Researchers have discovered a gene that increases muscle strength when activated by exercise, opening the door to the creation of therapeutic treatments that replicate some of the benefits of working out.
The University of Melbourne-led research, which was published in Cell Metabolism, demonstrated how various forms of exercise alter the molecules in our muscles and led to the identification of the new C18ORF25 gene, which is activated by all forms of exercise and is responsible for enhancing muscle strength. Animals lacking C18ORF25 have weaker muscles and worse exercise performance.
Dr. Benjamin Parker, project leader, said that by activating the C18ORF25 gene, the research team could observe muscles grow significantly stronger without necessarily becoming larger.
“Identifying this gene may impact how we manage healthy aging, diseases of muscle atrophy, sports science, and even livestock and meat production. This is because promoting optimal muscle function is one of the best predictors of overall health,” Dr. Parker said.
“We know exercise can prevent and treat chronic diseases including diabetes, cardiovascular disease, and many cancers. Now, we hope that by better understanding how different types of exercise elicit these health-promoting effects at the molecular level, the field can work towards making new and improved treatment options available.”

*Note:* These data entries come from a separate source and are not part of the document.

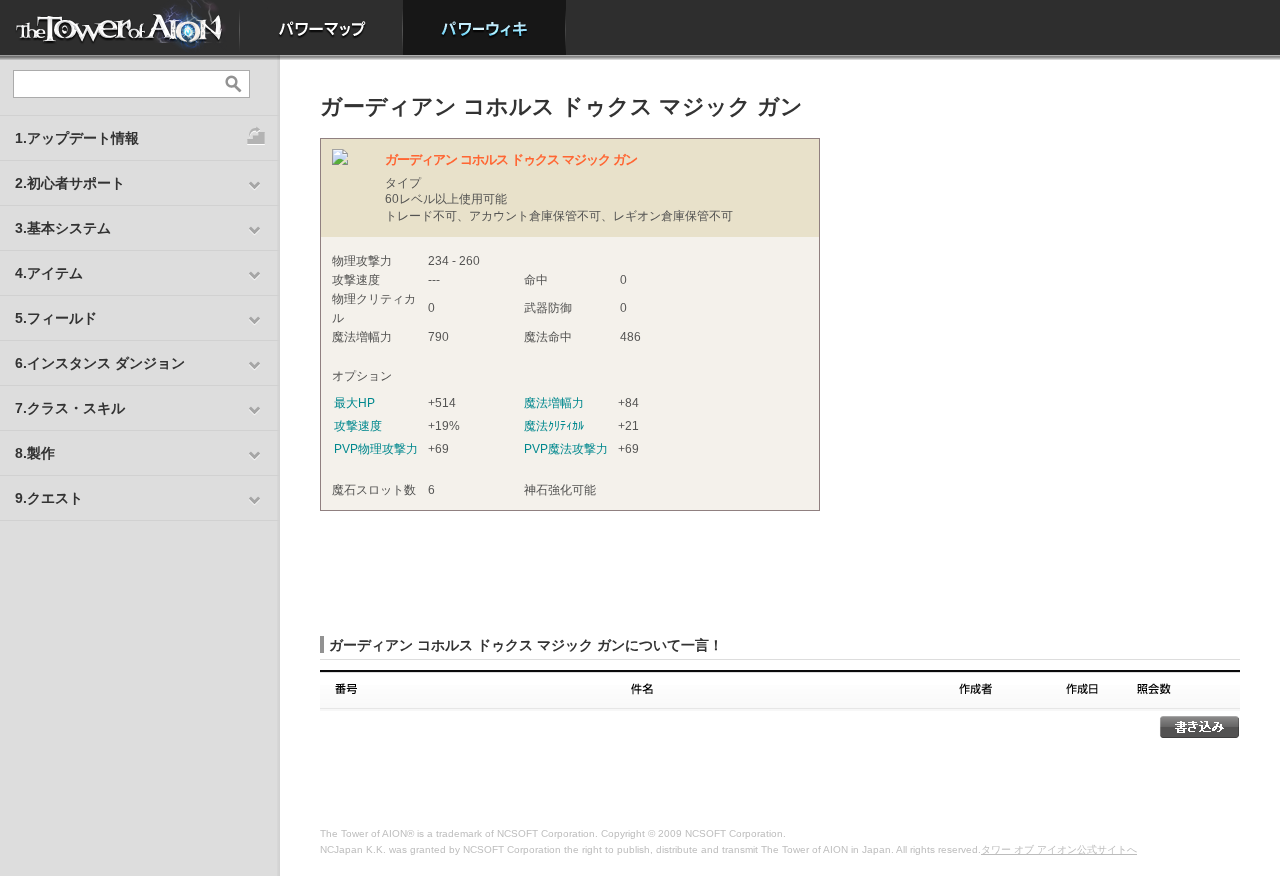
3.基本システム (63, 228)
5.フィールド (56, 318)
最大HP (354, 403)
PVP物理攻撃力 (376, 449)
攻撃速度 (358, 426)
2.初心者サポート (70, 183)
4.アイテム (49, 273)
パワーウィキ (484, 27)
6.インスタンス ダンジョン (100, 363)
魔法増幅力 (554, 403)
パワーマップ (321, 27)
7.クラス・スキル (70, 408)
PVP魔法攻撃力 (566, 449)
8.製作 (35, 453)
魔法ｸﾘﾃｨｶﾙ (554, 426)
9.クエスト (49, 498)
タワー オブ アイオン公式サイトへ (1059, 849)
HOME (120, 27)
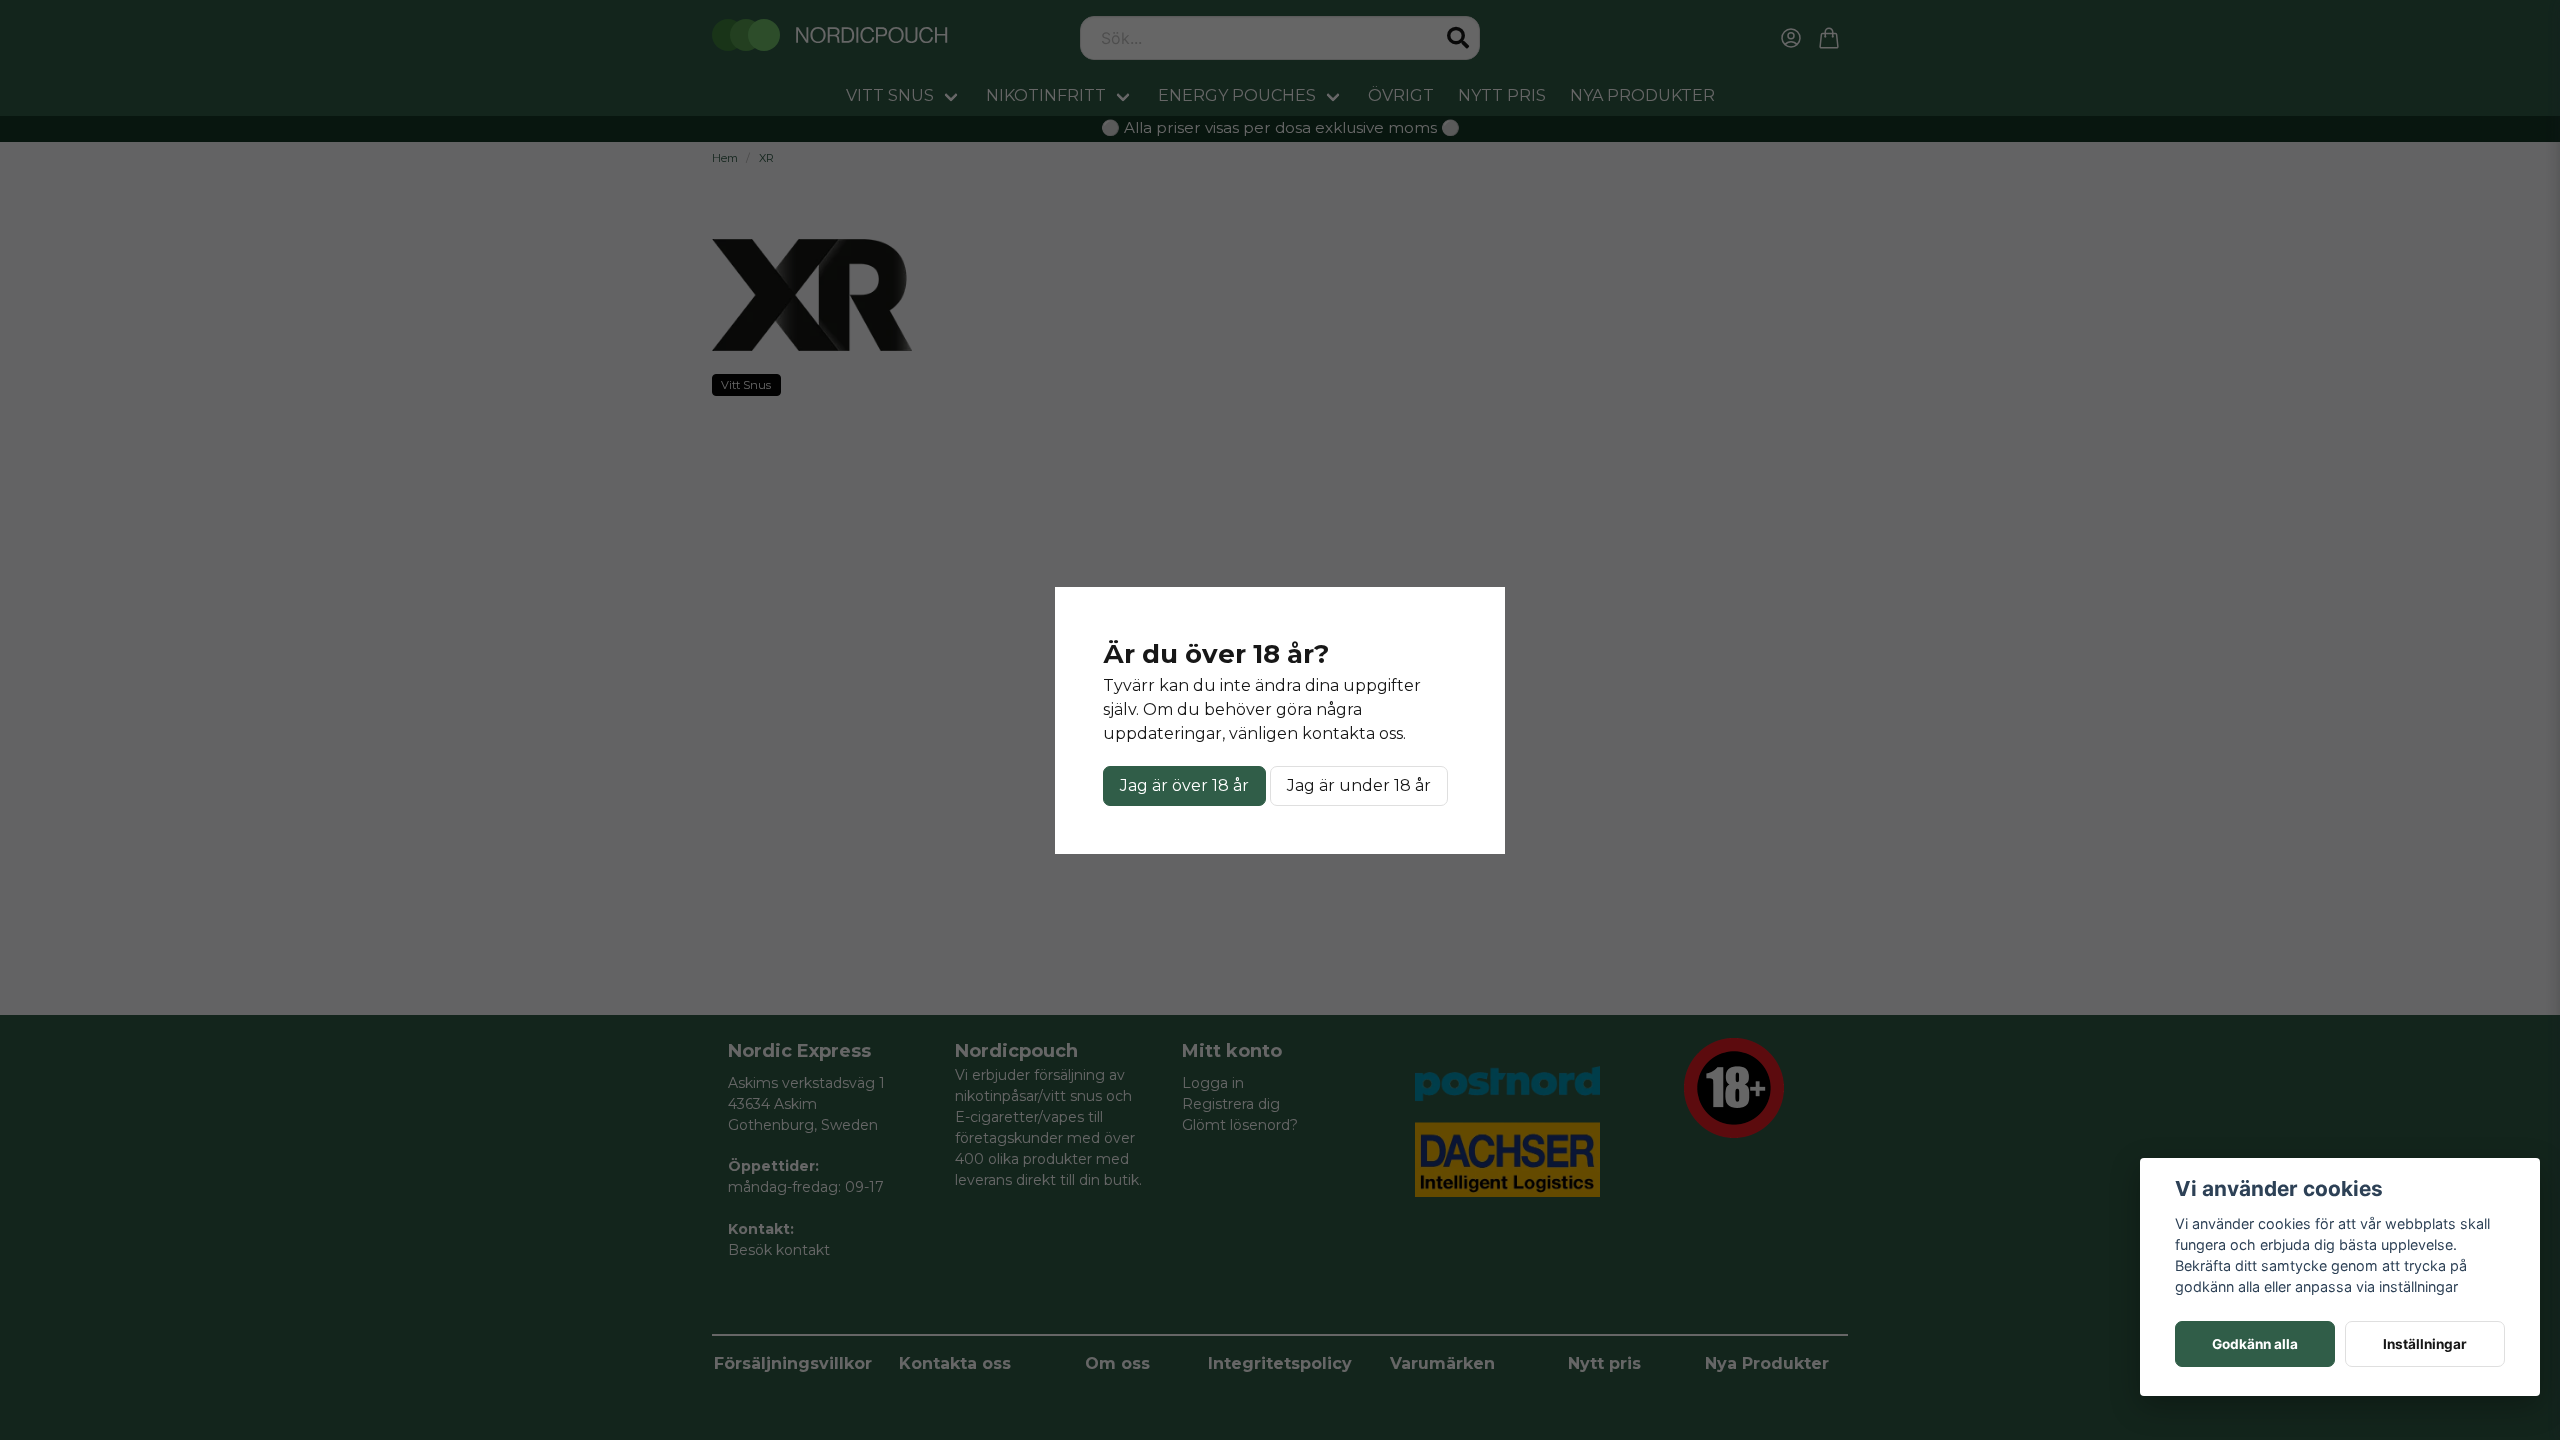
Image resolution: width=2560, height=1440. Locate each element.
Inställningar (2425, 1344)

By analyzing proteins and how they change within cells, the team, which included Dr. Parker and Professors Erik Richter and Bente Kiens of the University of Copenhagen in Denmark, was able to distinguish the molecular similarities and differences between various forms of exercise in human muscle biopsies.

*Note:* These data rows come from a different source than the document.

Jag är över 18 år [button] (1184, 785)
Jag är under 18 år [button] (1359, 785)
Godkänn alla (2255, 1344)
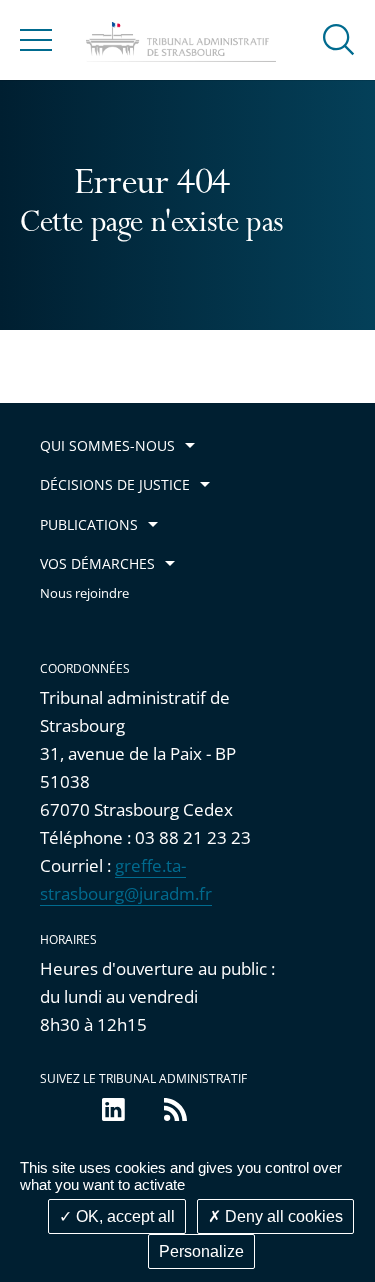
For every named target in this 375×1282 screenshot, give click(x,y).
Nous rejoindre (84, 593)
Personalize (201, 1251)
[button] (339, 38)
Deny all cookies (282, 1216)
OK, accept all (123, 1216)
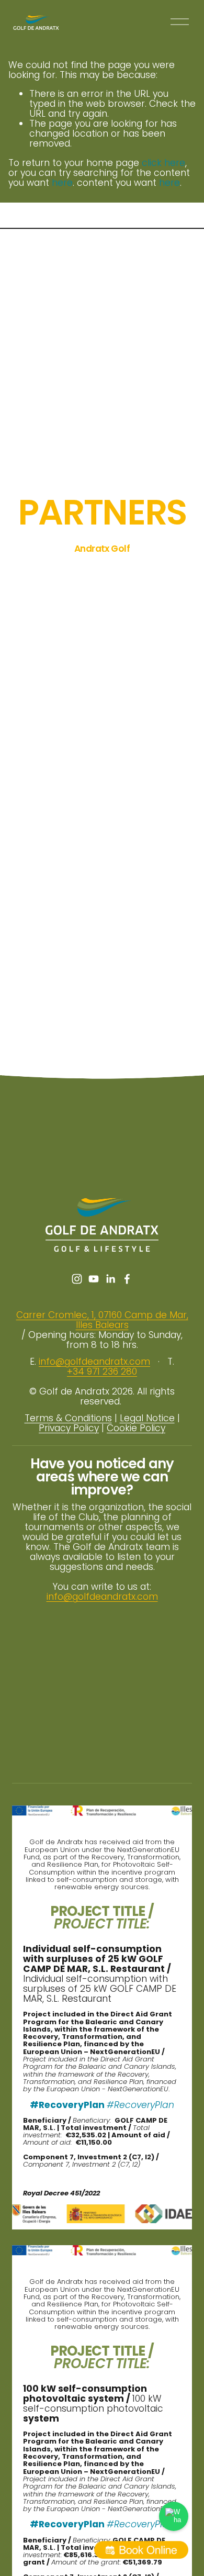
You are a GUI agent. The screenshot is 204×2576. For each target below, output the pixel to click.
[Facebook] (127, 1279)
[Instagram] (77, 1279)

“To identify how genes and proteins are activated during and after different exercises, we performed an analysis of human skeletal muscle from a cross-over intervention of endurance, sprint and resistance exercise,” Dr Parker said.
Researchers were able to compare signaling responses across exercise modalities in the same person, compared to their pre-exercise level, thanks to the experimental design. This allowed them to monitor how a person responded to various forms of exercise directly in their muscles.

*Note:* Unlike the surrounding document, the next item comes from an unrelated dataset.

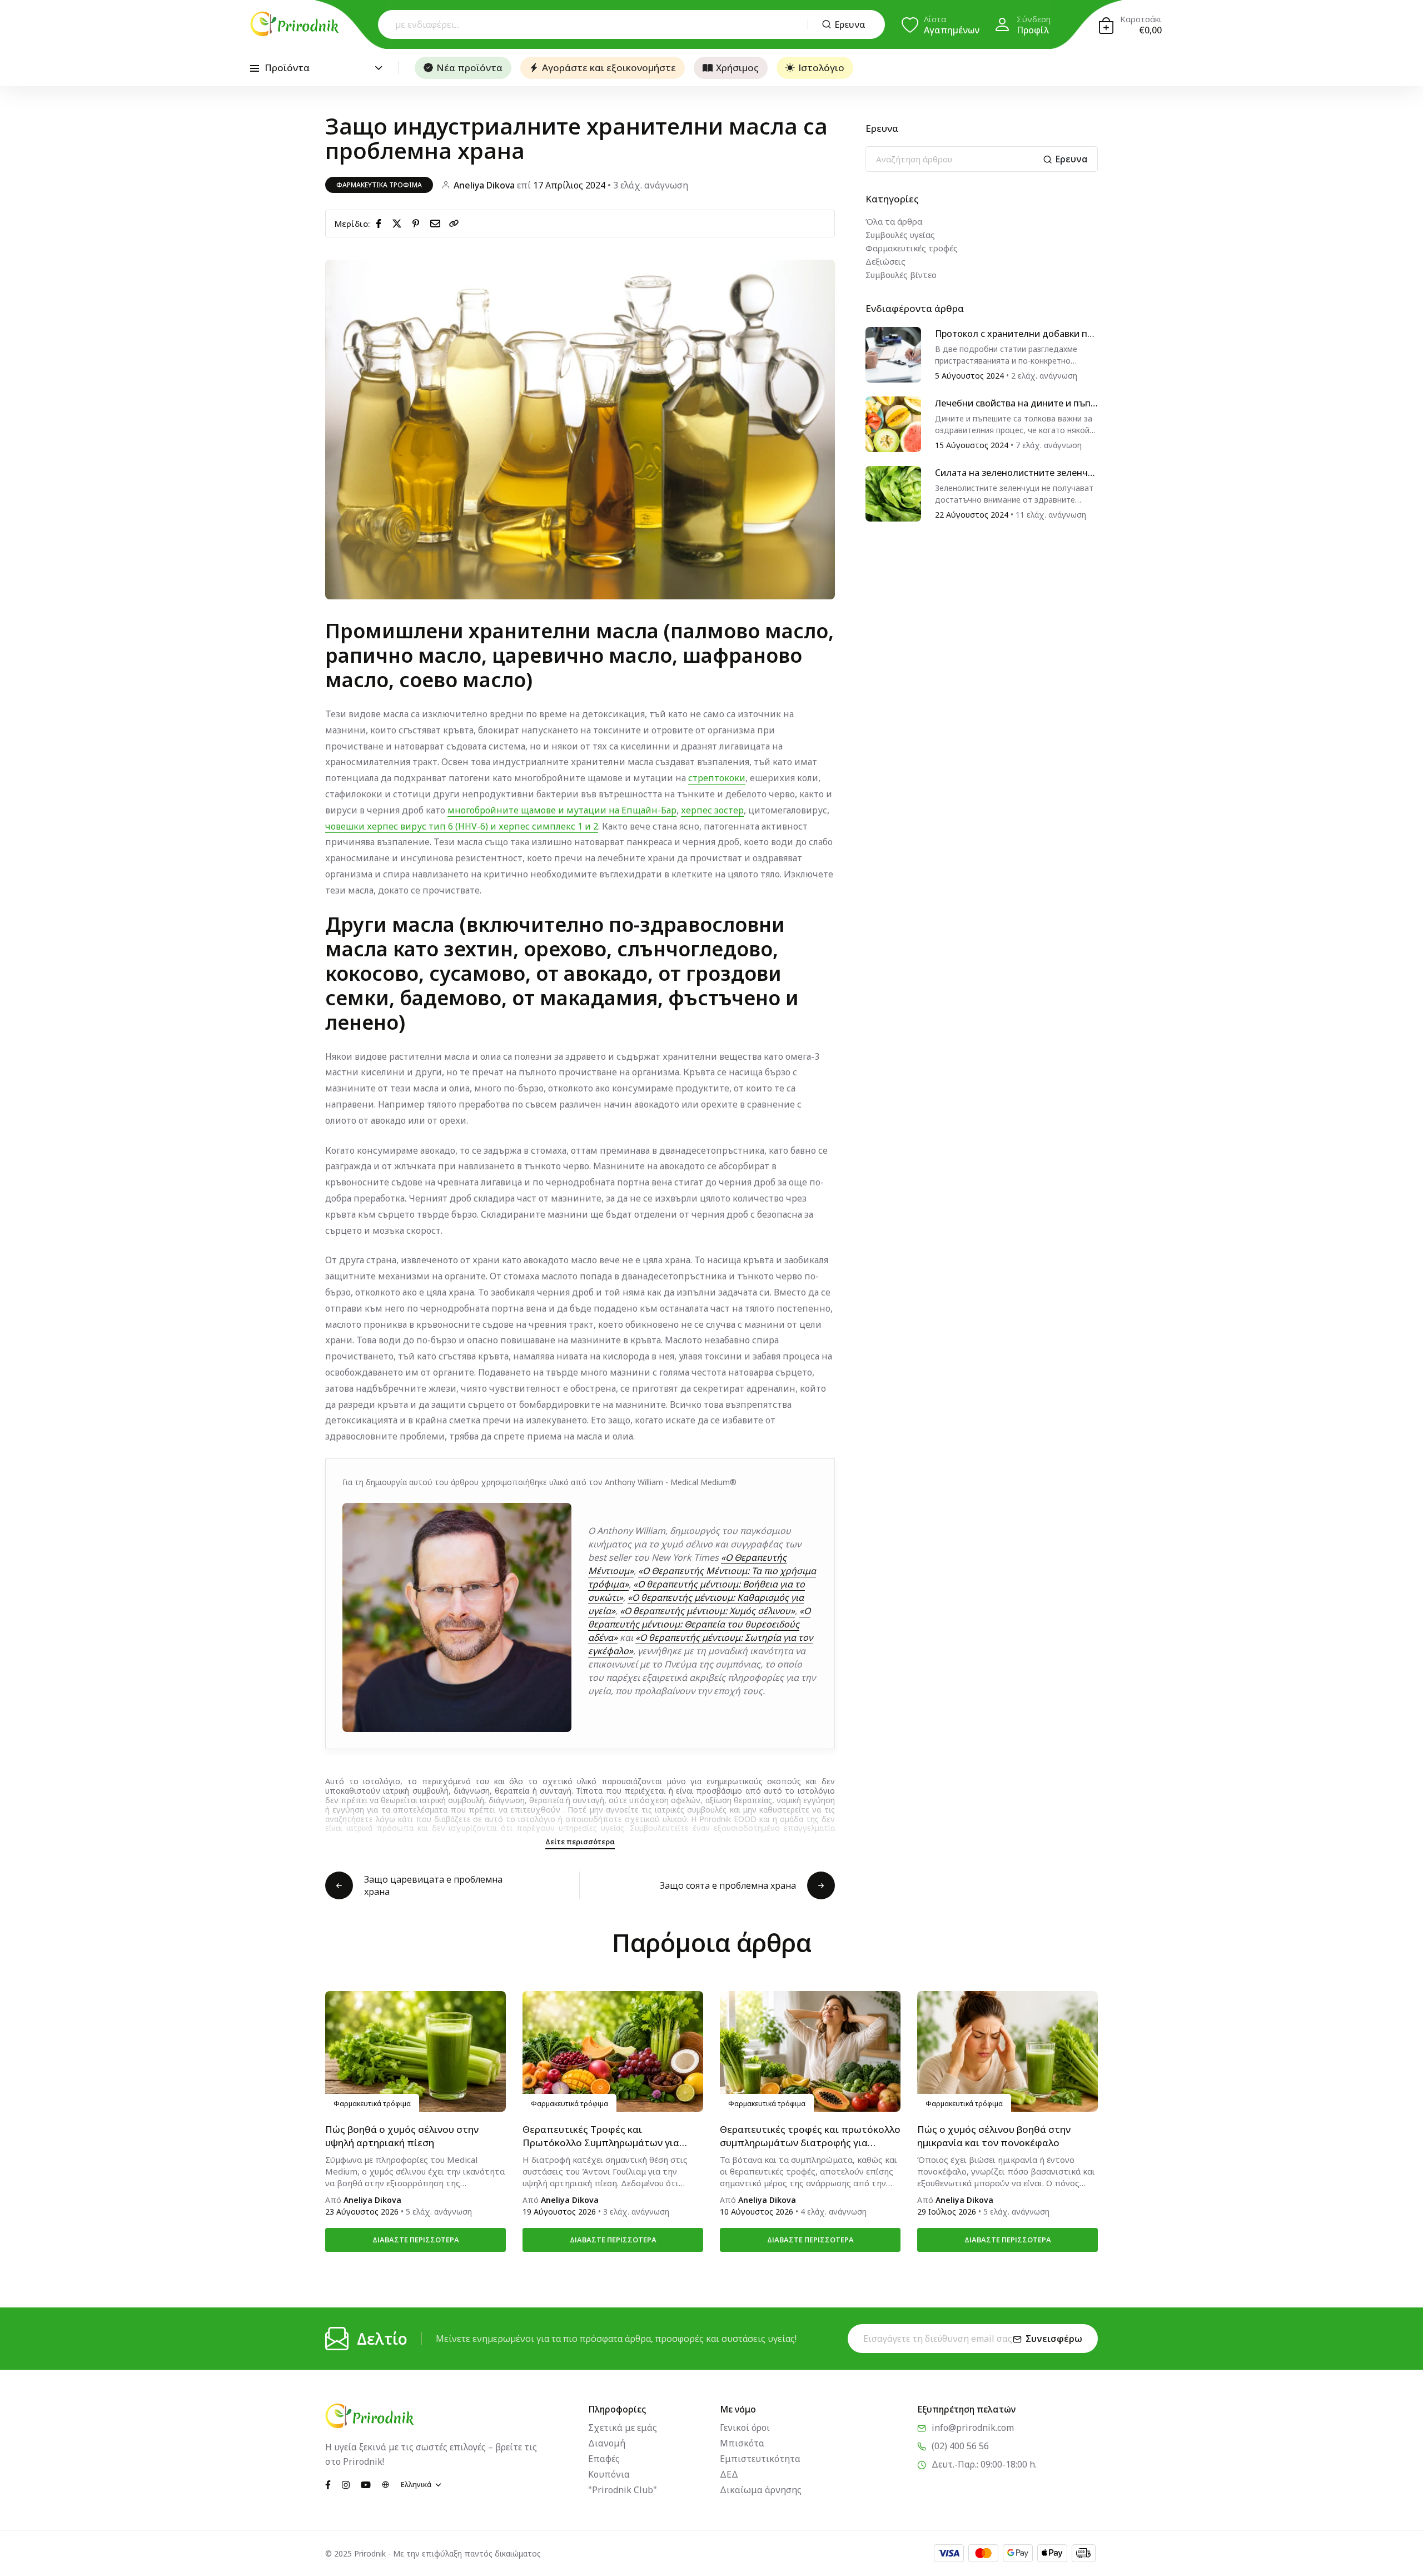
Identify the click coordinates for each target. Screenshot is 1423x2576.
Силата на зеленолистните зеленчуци (1016, 472)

It also enabled the research team to identify genes and proteins that consistently change across all people and types of exercise, leading to the identification of the new gene.
Reference: “Phosphoproteomics of three exercise modalities identifies canonical signaling and C18ORF25 as an AMPK substrate regulating skeletal muscle function” by Ronnie Blazev, Christian S. Carl, Yaan-Kit Ng, Jeffrey Molendijk, Christian T. Voldstedlund, Yuanyuan Zhao, Di Xiao, Andrew J. Kueh, Paula M. Miotto, Vanessa R. Haynes, Justin P. Hardee, Jin D. Chung, James W. McNamara, Hongwei Qian, Paul Gregorevic, Jonathan S. Oakhill, Marco J. Herold, Thomas E. Jensen, Leszek Lisowski, Gordon S. Lynch, Garron T. Dodd, Matthew J. Watt, Pengyi Yang, Bente Kiens, Erik A. Richter and Benjamin L. Parker, 25 July 2022, Cell Metabolism.
The study was funded by the National Health and Medical Research Council, Diabetes Australia, and the University of Melbourne.